Thesis: Dealing with secrecy is something that affects everyones lives at some point or another. Although keeping my brothers secret for most of my adolescent years put a strain on my relationship with my mother, it ultimately helped me become a more compassionate and understanding adult. GOOD

Secrecy is the act of keeping things hidden. It stems from deliberately keeping something from others out of fear, embarrassment, or other reasons. Some may keep a secret because they believe it to potentially have a negative impact on someone specific or because it may cause harm to the secret-keeper and those around them. Sometimes, there’s even an element of shame behind confidentiality. Regardless, the act of secrecy is something that can become prevalent in anyone’s life, at one point or another. It can be detrimental and put a strain on your relationship with someone. For me, it became an issue I dealt with almost my entire life.

From an early age, my older brother and I have constantly cultivated a very close relationship. Because our parents brought us up in an old fashioned manner, we were always able help one another keep secrets from them and find comfort in our mutual trust. However, nothing could have prepared me for the intimate detail my brother would one day reveal to me. Because he is only two years older, we faced the same issues simultaneously. We both went through our transition from children to young adults around the same time, but he dealt with it a lot differently. I became social, started going out on the weekends, and got better grades. He was the polar opposite. Our mother attributed this to the difference in our genders, but it was only a matter of time before my brother revealed the real reason to me. He confessed to me that he was gay and that he was having a hard time dealing with the matter.

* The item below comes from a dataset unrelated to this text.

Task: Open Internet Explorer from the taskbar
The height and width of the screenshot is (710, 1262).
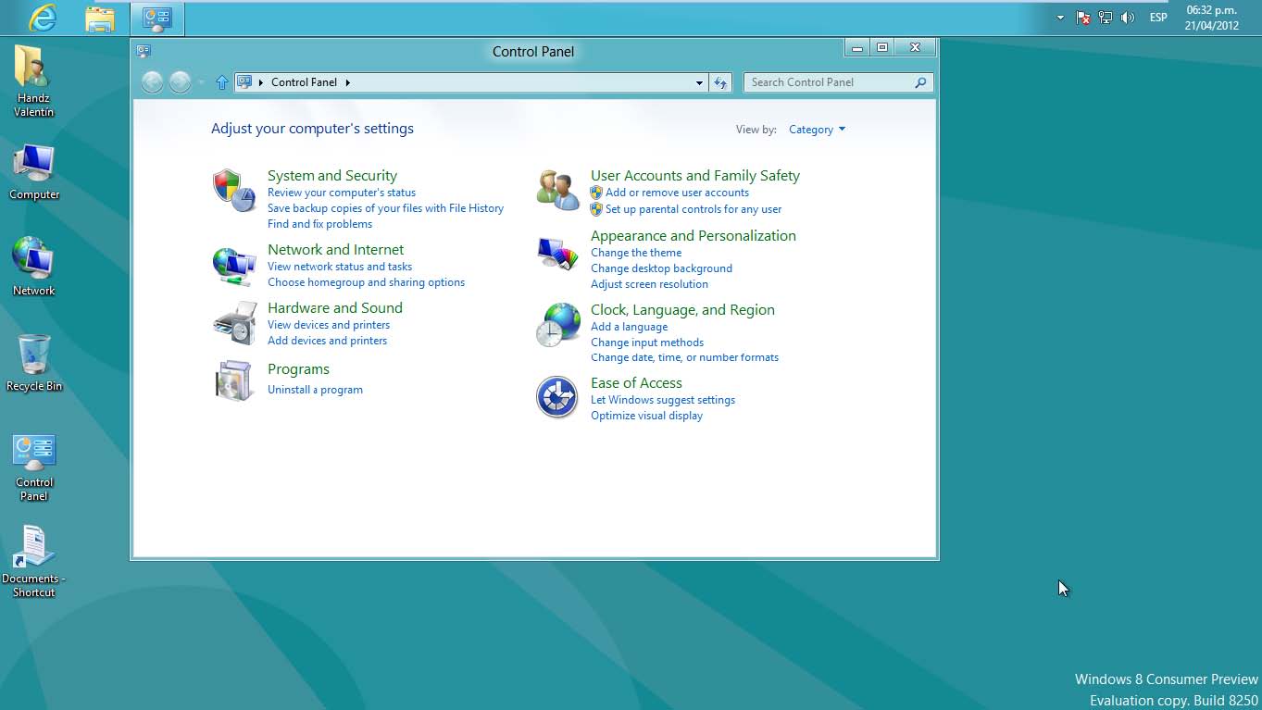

From that moment on, I saw him in a different light, not because of his sexuality, but because of the courage he had to reveal this intimate part of himself to me. On the other hand, my mother confided in me as well. She vented, telling me that she blamed her parenting for my brothers distant behavior, and that she wished he would let her in again. I would be lying if I said this didn’t make me feel guilty for keeping such vital detail of his life from her. This put a silent strain on our relationship, one that was almost unfathomable. However, I was always painfully aware that this was my brother’s secret to share, not mine.

Ultimately, this experience empowered not only my brother and I, but my parents as well. He went through stages of denial, depression, and culpability, which were all necessary on his journey to acceptance. Although my parents were shocked and hurt when he confessed to them, they were able to realize that his sexuality was merely a part of him, that it didn’t change him as a person. As for me, I wouldn’t be the same person today if I hadn’t dealt with my brothers experience through a second hand perspective. It helped me become understanding, open-minded, and more considerate of the people around me. WELL WRITTEN AND A POWERFUL STORY.